(PROBLEM REQUIREMENTS)
From the line that contains "Stuttgart (73, 2361)" through the line that contains "Mapa del sitio (53, 1866)", output every line of the listing below exactly and leave out all the rest.

»»

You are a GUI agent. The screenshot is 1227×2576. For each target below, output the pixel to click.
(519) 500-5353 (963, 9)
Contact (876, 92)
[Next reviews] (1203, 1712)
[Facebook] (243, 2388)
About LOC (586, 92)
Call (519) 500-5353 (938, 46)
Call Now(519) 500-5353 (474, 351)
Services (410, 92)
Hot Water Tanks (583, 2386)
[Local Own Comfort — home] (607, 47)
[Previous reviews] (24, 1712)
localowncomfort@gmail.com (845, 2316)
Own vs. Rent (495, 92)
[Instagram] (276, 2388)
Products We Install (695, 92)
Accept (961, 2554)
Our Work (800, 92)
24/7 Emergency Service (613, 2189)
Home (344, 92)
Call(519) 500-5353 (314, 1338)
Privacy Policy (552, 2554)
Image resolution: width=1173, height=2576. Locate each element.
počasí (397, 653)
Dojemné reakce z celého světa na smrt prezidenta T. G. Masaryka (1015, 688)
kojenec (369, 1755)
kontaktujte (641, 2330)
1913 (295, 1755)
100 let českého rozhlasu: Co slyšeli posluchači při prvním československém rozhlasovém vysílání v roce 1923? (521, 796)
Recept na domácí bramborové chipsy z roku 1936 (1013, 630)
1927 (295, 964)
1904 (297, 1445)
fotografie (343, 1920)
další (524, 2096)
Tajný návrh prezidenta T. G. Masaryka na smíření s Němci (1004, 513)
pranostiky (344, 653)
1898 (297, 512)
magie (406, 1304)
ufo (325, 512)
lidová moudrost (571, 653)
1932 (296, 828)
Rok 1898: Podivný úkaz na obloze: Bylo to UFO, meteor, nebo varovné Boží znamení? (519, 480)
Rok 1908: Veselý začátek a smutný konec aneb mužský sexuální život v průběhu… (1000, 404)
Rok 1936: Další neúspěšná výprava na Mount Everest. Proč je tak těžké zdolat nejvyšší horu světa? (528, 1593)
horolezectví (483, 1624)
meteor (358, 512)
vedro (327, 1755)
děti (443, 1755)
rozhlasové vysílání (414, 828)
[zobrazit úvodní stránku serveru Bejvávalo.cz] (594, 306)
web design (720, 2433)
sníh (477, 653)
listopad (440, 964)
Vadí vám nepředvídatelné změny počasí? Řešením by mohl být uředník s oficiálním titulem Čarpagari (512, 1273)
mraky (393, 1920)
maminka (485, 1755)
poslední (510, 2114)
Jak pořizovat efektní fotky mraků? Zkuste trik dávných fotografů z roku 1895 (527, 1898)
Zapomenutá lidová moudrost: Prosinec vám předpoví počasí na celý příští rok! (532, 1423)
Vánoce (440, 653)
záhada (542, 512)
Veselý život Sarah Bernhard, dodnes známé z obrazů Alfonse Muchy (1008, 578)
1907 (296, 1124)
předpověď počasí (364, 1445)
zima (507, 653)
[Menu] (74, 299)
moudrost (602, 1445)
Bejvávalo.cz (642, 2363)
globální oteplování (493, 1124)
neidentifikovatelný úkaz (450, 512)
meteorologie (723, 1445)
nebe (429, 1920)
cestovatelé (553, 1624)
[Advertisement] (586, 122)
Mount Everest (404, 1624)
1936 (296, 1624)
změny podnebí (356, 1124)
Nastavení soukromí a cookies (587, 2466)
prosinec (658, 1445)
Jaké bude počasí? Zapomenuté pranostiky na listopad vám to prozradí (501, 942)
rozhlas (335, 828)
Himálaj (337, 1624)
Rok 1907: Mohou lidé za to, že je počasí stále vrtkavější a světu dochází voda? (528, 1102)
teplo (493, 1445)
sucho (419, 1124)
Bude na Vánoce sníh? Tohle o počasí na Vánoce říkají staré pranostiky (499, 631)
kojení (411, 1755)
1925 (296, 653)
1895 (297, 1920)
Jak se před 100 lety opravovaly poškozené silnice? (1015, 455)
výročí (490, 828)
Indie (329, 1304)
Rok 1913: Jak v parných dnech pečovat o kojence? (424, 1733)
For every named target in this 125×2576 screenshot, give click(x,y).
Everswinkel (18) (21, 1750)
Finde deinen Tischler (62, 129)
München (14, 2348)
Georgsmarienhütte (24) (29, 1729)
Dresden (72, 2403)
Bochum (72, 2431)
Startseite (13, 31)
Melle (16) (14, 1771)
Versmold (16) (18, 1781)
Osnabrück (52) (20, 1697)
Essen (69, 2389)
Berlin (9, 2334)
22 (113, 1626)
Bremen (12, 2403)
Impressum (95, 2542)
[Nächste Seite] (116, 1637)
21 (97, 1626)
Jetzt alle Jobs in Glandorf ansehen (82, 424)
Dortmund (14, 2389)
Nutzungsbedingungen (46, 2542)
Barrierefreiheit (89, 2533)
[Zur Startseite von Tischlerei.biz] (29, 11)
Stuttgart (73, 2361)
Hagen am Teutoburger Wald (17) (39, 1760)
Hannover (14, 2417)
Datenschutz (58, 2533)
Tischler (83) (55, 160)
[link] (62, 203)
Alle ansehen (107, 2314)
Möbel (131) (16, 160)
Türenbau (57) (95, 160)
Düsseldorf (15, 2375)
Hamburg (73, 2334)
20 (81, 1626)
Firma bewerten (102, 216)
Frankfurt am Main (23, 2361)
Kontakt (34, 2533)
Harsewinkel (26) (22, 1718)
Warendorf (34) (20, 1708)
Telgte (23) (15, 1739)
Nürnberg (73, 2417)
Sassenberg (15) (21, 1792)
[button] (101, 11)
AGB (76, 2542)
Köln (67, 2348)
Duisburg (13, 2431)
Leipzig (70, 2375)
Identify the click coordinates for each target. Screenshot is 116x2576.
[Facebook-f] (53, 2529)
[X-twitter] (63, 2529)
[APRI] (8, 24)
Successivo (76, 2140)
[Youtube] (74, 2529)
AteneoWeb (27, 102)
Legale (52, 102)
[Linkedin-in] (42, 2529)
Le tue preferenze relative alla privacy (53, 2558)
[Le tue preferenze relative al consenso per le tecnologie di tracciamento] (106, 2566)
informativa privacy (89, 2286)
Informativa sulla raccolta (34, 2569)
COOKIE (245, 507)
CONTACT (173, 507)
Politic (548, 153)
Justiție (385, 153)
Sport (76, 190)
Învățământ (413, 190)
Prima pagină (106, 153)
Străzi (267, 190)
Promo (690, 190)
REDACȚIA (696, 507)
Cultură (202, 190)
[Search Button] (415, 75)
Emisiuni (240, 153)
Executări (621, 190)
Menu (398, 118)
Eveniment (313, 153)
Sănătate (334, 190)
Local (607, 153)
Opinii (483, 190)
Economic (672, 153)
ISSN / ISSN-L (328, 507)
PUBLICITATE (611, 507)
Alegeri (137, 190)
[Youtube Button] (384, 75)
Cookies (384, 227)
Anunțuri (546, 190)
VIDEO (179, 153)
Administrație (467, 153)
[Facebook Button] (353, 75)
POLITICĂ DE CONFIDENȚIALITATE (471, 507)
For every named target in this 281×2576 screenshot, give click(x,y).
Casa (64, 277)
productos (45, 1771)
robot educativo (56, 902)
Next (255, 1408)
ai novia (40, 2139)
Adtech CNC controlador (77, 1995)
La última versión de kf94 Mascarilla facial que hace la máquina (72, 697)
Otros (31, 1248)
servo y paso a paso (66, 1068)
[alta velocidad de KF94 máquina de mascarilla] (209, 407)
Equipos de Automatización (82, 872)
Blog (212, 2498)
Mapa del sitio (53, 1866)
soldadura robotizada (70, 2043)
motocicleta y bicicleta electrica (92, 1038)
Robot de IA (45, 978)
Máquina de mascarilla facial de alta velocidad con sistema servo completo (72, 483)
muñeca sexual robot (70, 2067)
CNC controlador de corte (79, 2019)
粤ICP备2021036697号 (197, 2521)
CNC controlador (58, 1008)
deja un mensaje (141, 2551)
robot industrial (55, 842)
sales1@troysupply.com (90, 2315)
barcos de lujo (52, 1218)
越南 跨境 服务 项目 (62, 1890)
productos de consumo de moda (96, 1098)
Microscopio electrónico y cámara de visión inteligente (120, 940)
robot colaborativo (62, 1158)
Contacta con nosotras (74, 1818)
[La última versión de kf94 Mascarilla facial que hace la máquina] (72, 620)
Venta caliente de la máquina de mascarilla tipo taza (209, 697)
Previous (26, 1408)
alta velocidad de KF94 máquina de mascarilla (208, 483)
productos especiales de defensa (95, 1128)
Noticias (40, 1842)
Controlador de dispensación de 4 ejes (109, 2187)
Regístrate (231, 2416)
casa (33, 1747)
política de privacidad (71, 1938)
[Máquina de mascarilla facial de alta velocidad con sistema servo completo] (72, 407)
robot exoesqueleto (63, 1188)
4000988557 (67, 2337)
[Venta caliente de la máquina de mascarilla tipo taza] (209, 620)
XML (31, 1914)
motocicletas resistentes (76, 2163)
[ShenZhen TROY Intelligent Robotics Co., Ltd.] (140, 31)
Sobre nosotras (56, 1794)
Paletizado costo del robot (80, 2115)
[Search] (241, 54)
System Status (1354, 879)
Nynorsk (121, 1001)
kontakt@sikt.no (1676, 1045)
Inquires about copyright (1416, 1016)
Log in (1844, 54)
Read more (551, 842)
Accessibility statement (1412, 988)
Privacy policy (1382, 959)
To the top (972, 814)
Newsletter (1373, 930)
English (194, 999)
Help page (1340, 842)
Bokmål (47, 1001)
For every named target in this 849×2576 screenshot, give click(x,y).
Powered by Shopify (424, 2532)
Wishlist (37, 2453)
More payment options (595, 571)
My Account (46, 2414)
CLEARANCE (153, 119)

««

(ANSWER AREA)
Stuttgart (73, 2361)
Hagen am Teutoburger Wald (17) (39, 1760)
Hannover (14, 2417)
Datenschutz (58, 2533)
Tischler (83) (55, 160)
[link] (62, 203)
Alle ansehen (107, 2314)
Möbel (131) (16, 160)
Türenbau (57) (95, 160)
Düsseldorf (15, 2375)
Hamburg (73, 2334)
20 (81, 1626)
Firma bewerten (102, 216)
Frankfurt am Main (23, 2361)
Kontakt (34, 2533)
Harsewinkel (26) (22, 1718)
Warendorf (34) (20, 1708)
Telgte (23) (15, 1739)
Nürnberg (73, 2417)
Sassenberg (15) (21, 1792)
[button] (101, 11)
AGB (76, 2542)
Köln (67, 2348)
Duisburg (13, 2431)
Leipzig (70, 2375)
Identify the click coordinates for each target. Screenshot is 116x2576.
[Facebook-f] (53, 2529)
[X-twitter] (63, 2529)
[APRI] (8, 24)
Successivo (76, 2140)
[Youtube] (74, 2529)
AteneoWeb (27, 102)
Legale (52, 102)
[Linkedin-in] (42, 2529)
Le tue preferenze relative alla privacy (53, 2558)
[Le tue preferenze relative al consenso per le tecnologie di tracciamento] (106, 2566)
informativa privacy (89, 2286)
Informativa sulla raccolta (34, 2569)
COOKIE (245, 507)
CONTACT (173, 507)
Politic (548, 153)
Justiție (385, 153)
Sport (76, 190)
Învățământ (413, 190)
Prima pagină (106, 153)
Străzi (267, 190)
Promo (690, 190)
REDACȚIA (696, 507)
Cultură (202, 190)
[Search Button] (415, 75)
Emisiuni (240, 153)
Executări (621, 190)
Menu (398, 118)
Eveniment (313, 153)
Sănătate (334, 190)
Local (607, 153)
Opinii (483, 190)
Economic (672, 153)
ISSN / ISSN-L (328, 507)
PUBLICITATE (611, 507)
Alegeri (137, 190)
[Youtube Button] (384, 75)
Cookies (384, 227)
Anunțuri (546, 190)
VIDEO (179, 153)
Administrație (467, 153)
[Facebook Button] (353, 75)
POLITICĂ DE CONFIDENȚIALITATE (471, 507)
For every named target in this 281×2576 screenshot, give click(x,y).
Casa (64, 277)
productos (45, 1771)
robot educativo (56, 902)
Next (255, 1408)
ai novia (40, 2139)
Adtech CNC controlador (77, 1995)
La última versión de kf94 Mascarilla facial que hace la máquina (72, 697)
Otros (31, 1248)
servo y paso a paso (66, 1068)
[alta velocidad de KF94 máquina de mascarilla] (209, 407)
Equipos de Automatización (82, 872)
Blog (212, 2498)
Mapa del sitio (53, 1866)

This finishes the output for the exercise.